Bases: BaseSplitParquetReader

Class for reading and processing data from OpenSWATH results stored in a directoy containing split Parquet files.

The ParquetReader class provides methods to read different levels of data from the split parquet files and process it accordingly. It supports reading data for semi-supervised learning, IPF analysis, context level analysis.

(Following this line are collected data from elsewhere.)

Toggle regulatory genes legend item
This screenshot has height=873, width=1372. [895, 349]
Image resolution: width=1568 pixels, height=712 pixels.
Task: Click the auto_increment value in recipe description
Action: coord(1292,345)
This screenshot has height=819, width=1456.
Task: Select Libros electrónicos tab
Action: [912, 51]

This assumes that the input infile path is a directory containing the following files: - precursors_features.parquet - transition_features.parquet - feature_alignment.parquet (optional)

infile

Input file path.

Type:

str

outfile

Output file path.

Type:

str

classifier

Classifier used for semi-supervised learning.

Type:

str

level

Level used in semi-supervised learning (e.g., ‘ms1’, ‘ms2’, ‘ms1ms2’, ‘transition’, ‘alignment’), or context level used peptide/protein/gene inference (e.g., ‘global’, ‘experiment-wide’, ‘run-specific’).

Type:

str

glyco

Flag indicating whether analysis is glycoform-specific.

Type:

bool

read()[source]

Read data from the input file based on the alogorithm.

__init__(config: RunnerIOConfig)[source]

Initialize the reader with a given configuration.

Parameters:

config (BaseIOConfig) – Configuration object containing input details, and module specific config for params for reading.

read() DataFrame[source]

Reads and processes data from a DuckDB connection to generate a final feature table based on the specified level and main score.

Returns:

Final feature table with the specified main score.

Return type:

pd.DataFrame